The night before I boarded a plane to Ushuaia, in November of 1998, my host had a few words of discouragement for me. She informed me that I did not know what it meant to be an exchange student. That had I been one of the other more perfect students in my group of 27, like Dylan or Laura, she would have been much better off. Instead, she got me–an uncaring, hurtful, incapable american. Granted, hours earlier her mother arrived with 5 kilos of Dulce de Leche for me and she’d given a souvenier matecito. Her final words were the loudest–I was a poor excuse for an exchange student.
The next morning I gathered my suitcases and bags and tried to quietly leave the apartment. It was a national holiday, so she was home. In front of the broken elevator, I told her, “If I hurt you, I never meant to, but last night–you did that on purpose.” Then I lugged 4 months worth of clothing and memories down another flight of stairs to the second elevator and left La Plata.
I couldn’t help but wonder if she was right. It was the most brutal evaluation of my personality that I had ever received. Supportive parents, teachers, friends, and administrators had never circled those on my evaluations–was it possible that 21 years worth of people were wrong and one woman who’d known me for four months in out second languages was right?

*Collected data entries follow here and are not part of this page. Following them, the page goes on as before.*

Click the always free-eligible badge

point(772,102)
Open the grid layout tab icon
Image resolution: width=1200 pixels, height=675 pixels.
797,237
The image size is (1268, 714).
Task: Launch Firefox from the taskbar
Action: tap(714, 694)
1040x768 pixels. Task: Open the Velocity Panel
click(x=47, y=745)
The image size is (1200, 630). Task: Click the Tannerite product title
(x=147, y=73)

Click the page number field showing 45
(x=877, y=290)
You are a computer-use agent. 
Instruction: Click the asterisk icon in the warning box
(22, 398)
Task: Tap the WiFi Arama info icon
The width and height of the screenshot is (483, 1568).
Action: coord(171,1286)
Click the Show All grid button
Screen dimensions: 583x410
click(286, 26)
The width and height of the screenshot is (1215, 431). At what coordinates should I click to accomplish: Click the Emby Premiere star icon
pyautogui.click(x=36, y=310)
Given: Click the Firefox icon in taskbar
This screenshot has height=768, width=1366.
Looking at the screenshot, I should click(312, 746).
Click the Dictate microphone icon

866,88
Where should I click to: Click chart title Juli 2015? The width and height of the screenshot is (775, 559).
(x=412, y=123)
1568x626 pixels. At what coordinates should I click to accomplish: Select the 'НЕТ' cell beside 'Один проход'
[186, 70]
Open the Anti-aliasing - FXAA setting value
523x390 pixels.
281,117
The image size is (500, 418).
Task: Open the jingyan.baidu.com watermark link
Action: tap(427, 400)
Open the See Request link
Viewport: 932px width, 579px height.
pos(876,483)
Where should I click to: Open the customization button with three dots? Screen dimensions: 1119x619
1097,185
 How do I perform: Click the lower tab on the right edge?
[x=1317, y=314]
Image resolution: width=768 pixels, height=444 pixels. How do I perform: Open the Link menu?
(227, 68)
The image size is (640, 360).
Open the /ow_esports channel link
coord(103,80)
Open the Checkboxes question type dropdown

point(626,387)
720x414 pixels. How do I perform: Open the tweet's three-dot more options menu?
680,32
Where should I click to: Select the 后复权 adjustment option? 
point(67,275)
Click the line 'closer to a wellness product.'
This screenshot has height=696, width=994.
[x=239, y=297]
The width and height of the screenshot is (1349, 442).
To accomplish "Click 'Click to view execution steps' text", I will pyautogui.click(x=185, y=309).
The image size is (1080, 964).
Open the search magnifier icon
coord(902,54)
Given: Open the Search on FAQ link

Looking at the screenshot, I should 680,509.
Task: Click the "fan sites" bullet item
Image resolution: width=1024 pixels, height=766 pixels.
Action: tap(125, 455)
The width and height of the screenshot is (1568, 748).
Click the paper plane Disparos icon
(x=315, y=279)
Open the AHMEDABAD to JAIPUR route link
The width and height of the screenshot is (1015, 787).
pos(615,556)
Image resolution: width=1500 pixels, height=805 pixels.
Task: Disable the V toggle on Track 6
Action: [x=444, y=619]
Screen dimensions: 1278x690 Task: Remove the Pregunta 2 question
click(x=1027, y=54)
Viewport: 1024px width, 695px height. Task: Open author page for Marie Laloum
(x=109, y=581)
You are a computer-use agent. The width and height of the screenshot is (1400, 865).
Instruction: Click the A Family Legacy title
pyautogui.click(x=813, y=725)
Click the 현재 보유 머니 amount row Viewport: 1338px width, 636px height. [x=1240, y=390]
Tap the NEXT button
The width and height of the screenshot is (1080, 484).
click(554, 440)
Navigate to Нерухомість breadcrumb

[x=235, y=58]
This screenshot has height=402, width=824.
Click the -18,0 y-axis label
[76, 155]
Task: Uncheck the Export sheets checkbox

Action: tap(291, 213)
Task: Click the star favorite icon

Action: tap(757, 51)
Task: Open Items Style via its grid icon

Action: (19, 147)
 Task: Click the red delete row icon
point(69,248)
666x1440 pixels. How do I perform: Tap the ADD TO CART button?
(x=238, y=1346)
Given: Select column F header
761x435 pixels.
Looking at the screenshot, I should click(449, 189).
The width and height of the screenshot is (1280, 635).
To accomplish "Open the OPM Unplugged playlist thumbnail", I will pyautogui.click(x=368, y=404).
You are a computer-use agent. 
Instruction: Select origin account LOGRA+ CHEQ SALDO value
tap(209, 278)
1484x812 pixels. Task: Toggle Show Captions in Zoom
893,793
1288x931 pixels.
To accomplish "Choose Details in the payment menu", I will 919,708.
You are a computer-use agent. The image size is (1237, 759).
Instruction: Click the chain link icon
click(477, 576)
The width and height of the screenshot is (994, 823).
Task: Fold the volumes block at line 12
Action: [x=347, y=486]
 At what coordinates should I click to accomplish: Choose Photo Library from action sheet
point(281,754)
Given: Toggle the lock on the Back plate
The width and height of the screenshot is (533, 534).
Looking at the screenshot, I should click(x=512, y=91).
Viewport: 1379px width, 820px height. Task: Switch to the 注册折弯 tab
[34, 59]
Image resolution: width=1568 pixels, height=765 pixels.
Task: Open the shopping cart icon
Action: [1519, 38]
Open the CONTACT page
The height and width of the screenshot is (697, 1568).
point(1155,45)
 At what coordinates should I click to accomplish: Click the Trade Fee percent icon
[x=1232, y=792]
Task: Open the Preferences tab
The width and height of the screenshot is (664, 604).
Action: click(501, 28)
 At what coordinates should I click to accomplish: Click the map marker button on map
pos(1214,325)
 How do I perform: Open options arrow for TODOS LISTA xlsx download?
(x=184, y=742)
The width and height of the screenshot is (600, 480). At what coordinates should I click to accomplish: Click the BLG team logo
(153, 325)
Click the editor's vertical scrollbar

It took a couple weeks in a hostel in Ushuaia for me to decide that I would go with the 21 years of support from everyone else in my life and not pay her too much attention. But it is always the negative review that you pay attention to, not the 95% positive. It is the one student who says, “What business does a woman have running a men’s hall? Where does she get off?” and not the 12 that run to my aide when I am being harrassed by strangers outside my door.
As I prepare to leave London, Adriana’s words ring in my ears again. Have I blown being an exchange student all over again? Did my attitude ruin another experience abroad? Will the fact that I am going home without any British friends be a black mark on my evaluation?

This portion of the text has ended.